INSTRUCTION 1 –
Check statements (a), (b) and (c) against the review excerpt below. For each, answer yes or no and quote the exact words of the excerpt that decide it. (a) Mr. Hanson is a professor emeritus of classics at California State University, Fresno. (b) The book devotes all five of its chapters to the fall of the four civilizations. (c) The four civilizations had the same strengths.
INSTRUCTION 2 –
Repeat word for word the part of the review excerpt below that opens with the words containing "Mr. Hanson is" and closes with "ceased to exist.".

DOCUMENT TEXT –
Mr. Hanson is a senior fellow in American military history at the Hoover Institution at Stanford University and a professor emeritus of classics at California State University, Fresno. He is also a best-selling author of two dozen books. His latest book “The End of Everything: How Wars Descend into Annihilation” is a sobering recap of how and why four formerly thriving civilizations literally ceased to exist.
In his usual thorough and captivating style, Mr. Hanson analyzes in four of his book’s five chapters the demise of ancient Thebes (Greece), Carthage (North Africa), the Byzantines (Turkey) and the Aztecs (central Mexico) and how they were annihilated rather than merely conquered. All four civilizations differed in their strengths and weaknesses, yet all four shared the same delusion: “It cannot happen here.”

GIVEN INFORMATION –
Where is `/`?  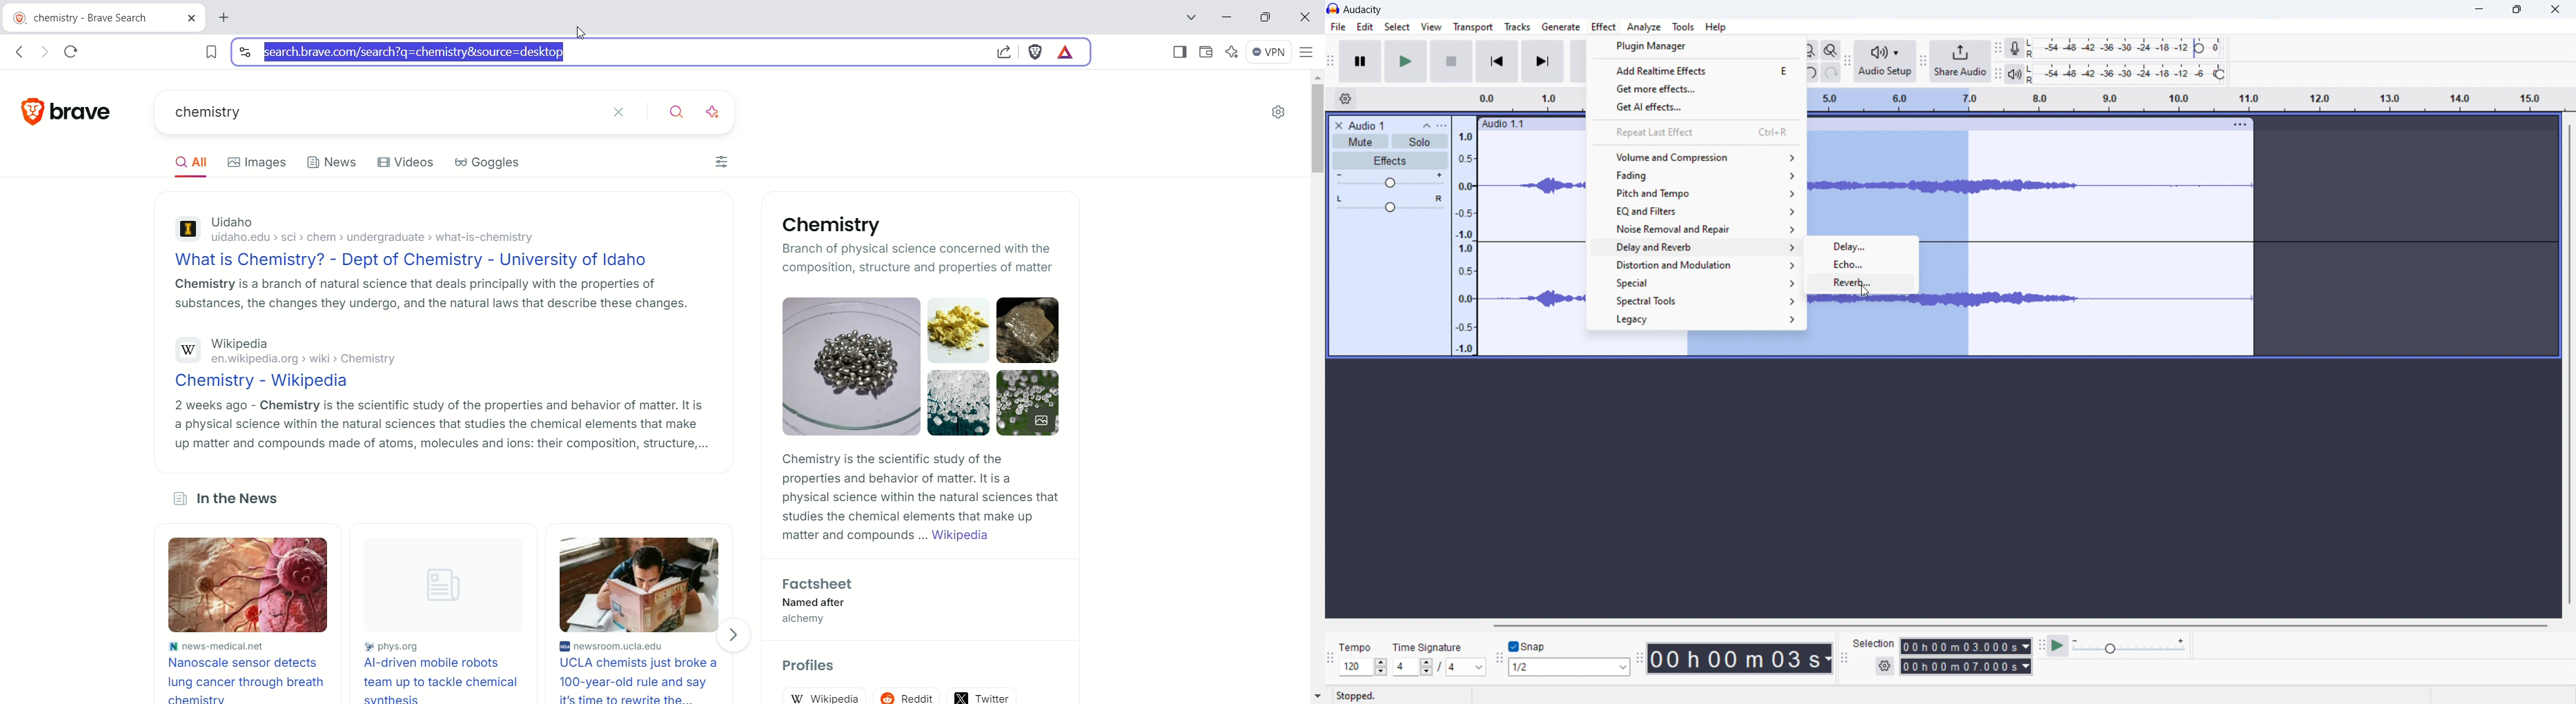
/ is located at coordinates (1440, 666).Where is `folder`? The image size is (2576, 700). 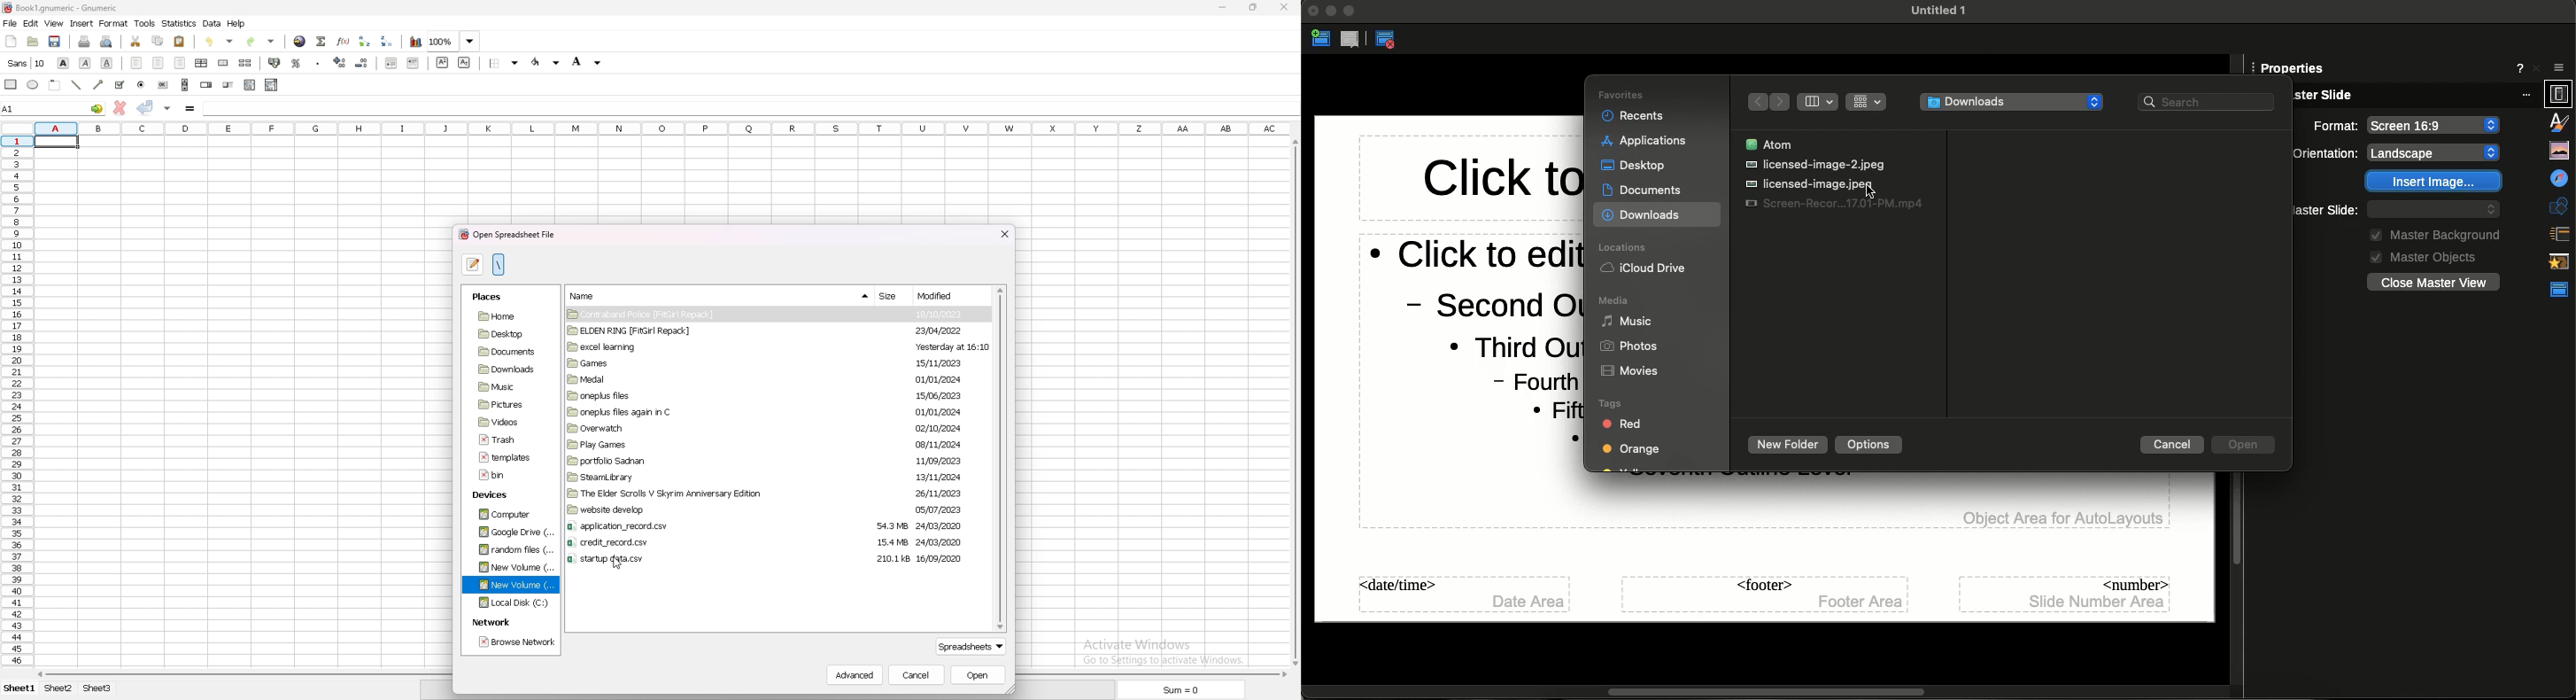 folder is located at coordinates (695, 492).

EXERCISE RESPONSE 1 –
(a) Yes: "a professor emeritus of classics at California State University, Fresno"
(b) No: "in four of his book’s five chapters"
(c) No: "All four civilizations differed in their strengths and weaknesses"

EXERCISE RESPONSE 2 –
Mr. Hanson is a senior fellow in American military history at the Hoover Institution at Stanford University and a professor emeritus of classics at California State University, Fresno. He is also a best-selling author of two dozen books. His latest book “The End of Everything: How Wars Descend into Annihilation” is a sobering recap of how and why four formerly thriving civilizations literally ceased to exist.